W. SzymborskÄ…, Possibilità, 1986

 

1. Uno sguardo d’insieme

Sono trascorsi, d’un soffio, dieci anni dal primo pionieristico (ma timido) convegno su ‘Cinema e donne’ organizzato all’Università di Sassari: correva l’anno 2011 e il seme di quella rete di relazioni e di studi che oggi chiamiamo FAScinA era stato gettato, con la leggerezza, l’ingenua baldanza e la cura che caratterizzano i moti del desiderio. Da quel primigenio incontro sono scaturiti, negli anni successivi, progetti di ricerca, saggi su riviste e volumi, workshop e giornate di studio disseminate in molti Atenei italiani; e soprattutto da quel lontano confronto ha preso avvio il fitto network di ricerca che tiene insieme numerosissime studiose interessate a indagare il panorama del cinema e degli audiovisivi tenendo conto dei saperi, delle storie, delle soggettività e dei talenti delle donne.
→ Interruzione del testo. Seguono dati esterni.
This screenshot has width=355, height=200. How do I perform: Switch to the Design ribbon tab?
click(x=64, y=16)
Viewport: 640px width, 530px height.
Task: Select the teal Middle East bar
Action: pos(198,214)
Tuttavia, dieci anni fa, a fronte di un contesto internazionale già assiduamente attraversato e vivificato da questo approccio, lo scenario italiano sembrava ancora refrattario: il territorio sul quale ci affacciavamo appariva come una landa vasta, addirittura sterminata, promettente come un Campo Lungo dove via via compaiono le prime incerte figure di una avventura che va prendendo forma. Sentieri selvaggi, appunto.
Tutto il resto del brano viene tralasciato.